Exactly the lines from the one containing "The width and height of the screenshot is (336, 110)." through the end of the listing must make up the answer, with no pictures included.
■ ■ ■ ■
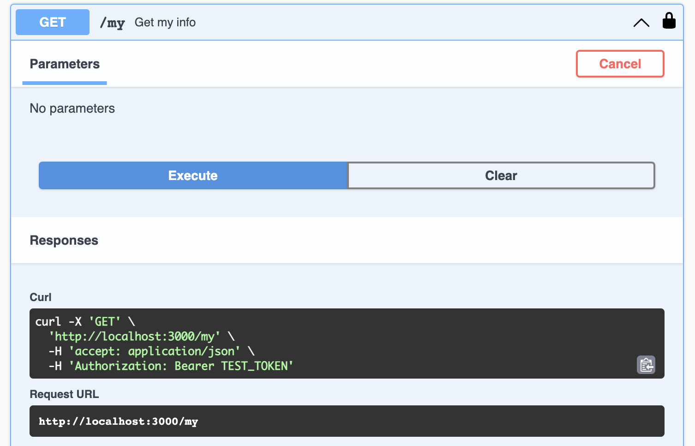Click the Authorization Bearer header line
Image resolution: width=695 pixels, height=446 pixels.
(171, 366)
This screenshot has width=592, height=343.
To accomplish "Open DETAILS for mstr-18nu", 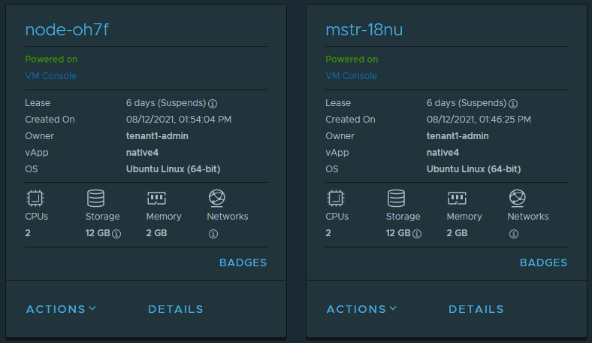I will click(x=476, y=309).
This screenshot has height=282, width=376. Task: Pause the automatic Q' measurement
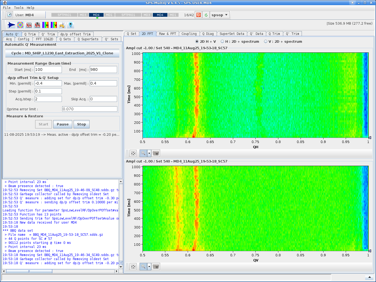(x=62, y=124)
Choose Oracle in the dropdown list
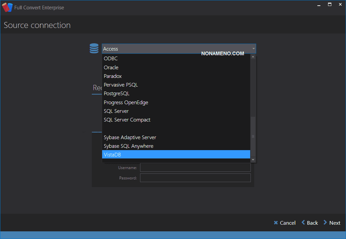Screen dimensions: 346x239 111,67
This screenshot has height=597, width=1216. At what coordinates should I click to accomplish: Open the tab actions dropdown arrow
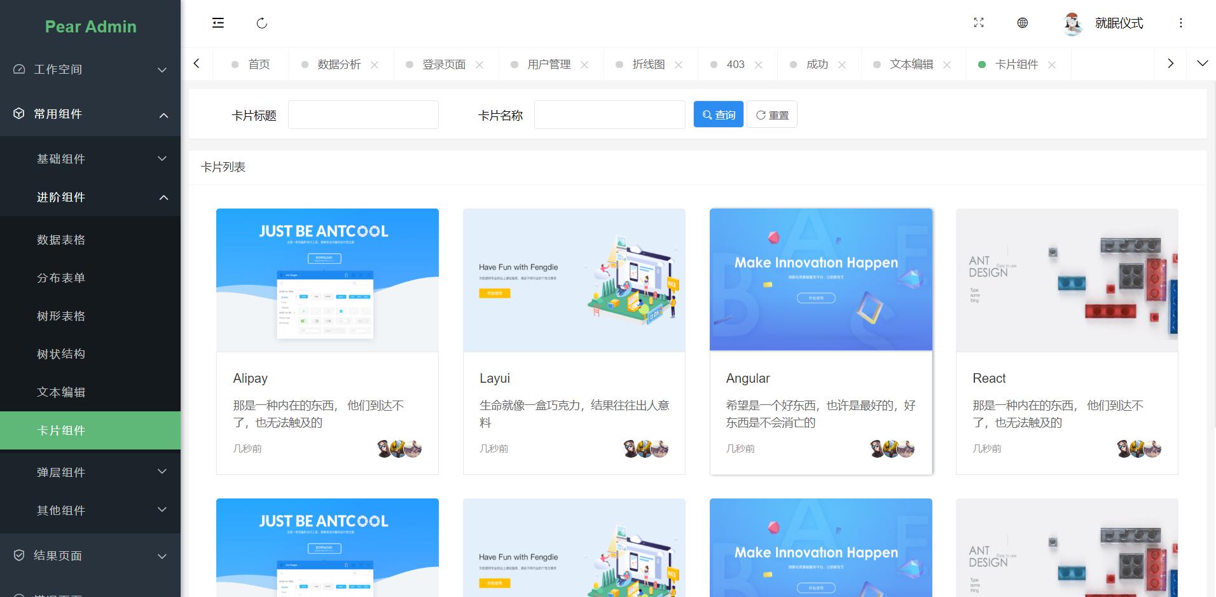pos(1202,64)
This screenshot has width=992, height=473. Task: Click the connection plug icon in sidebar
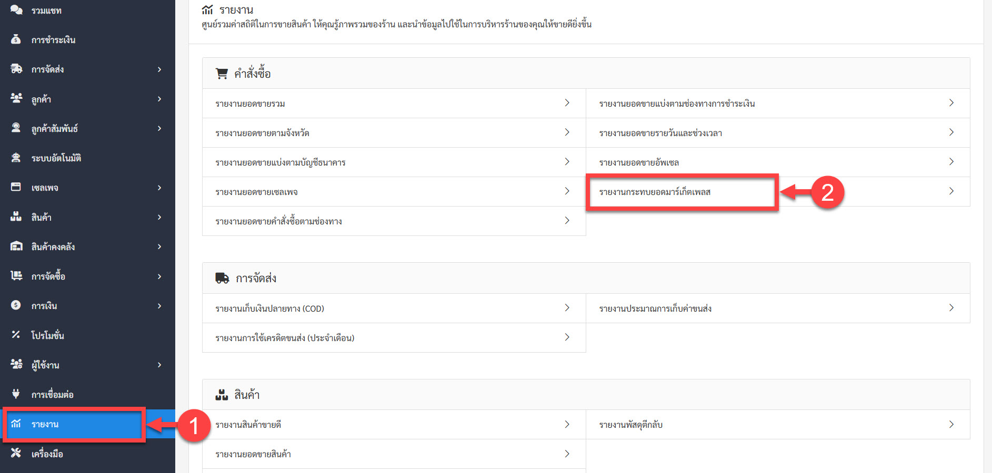point(16,394)
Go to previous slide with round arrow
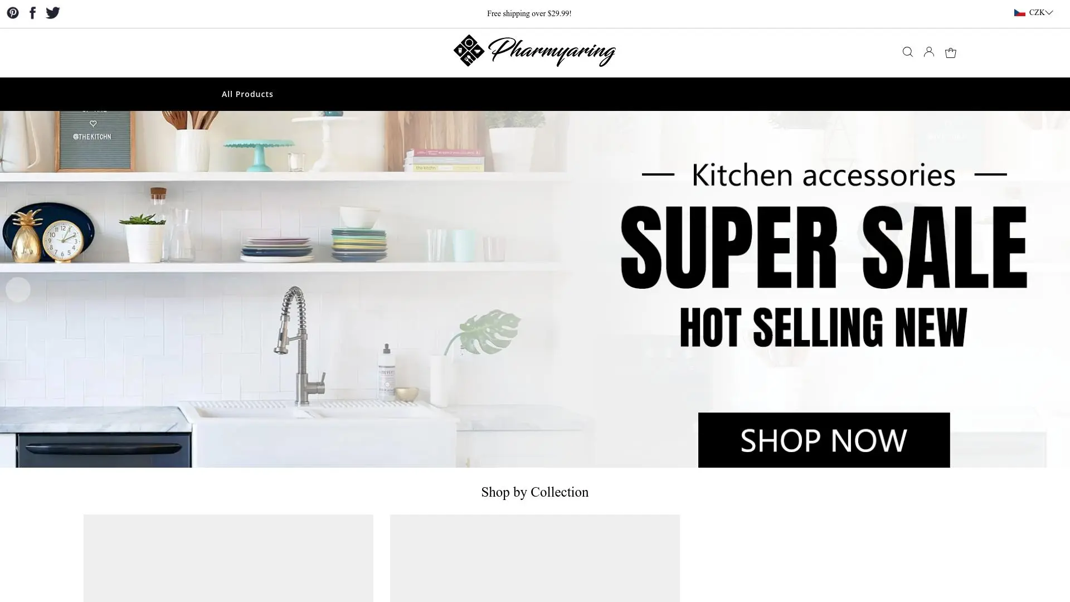The width and height of the screenshot is (1070, 602). (18, 290)
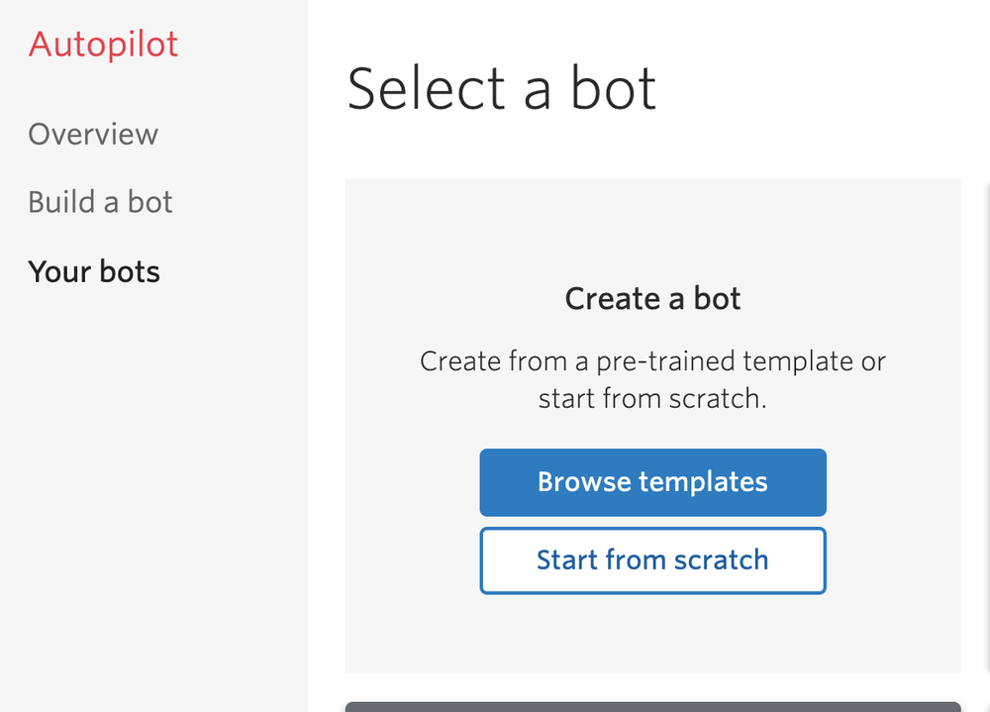This screenshot has height=712, width=990.
Task: Click the Select a bot page heading
Action: tap(502, 88)
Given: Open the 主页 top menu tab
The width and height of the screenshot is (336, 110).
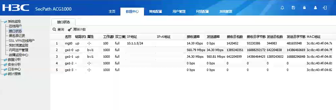Looking at the screenshot, I should pos(112,12).
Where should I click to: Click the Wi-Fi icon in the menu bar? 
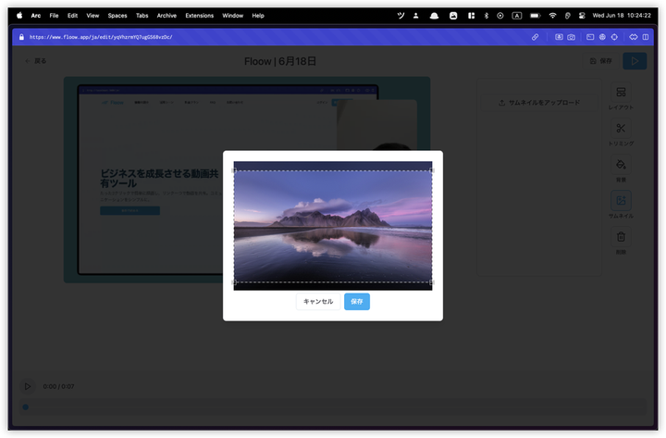pos(553,16)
■ ■ ■ ■
*PROBLEM SOLUTION*.
The width and height of the screenshot is (336, 110).
Looking at the screenshot, I should pos(112,12).
Where should I click to: Click the Wi-Fi icon in the menu bar? 
pos(553,16)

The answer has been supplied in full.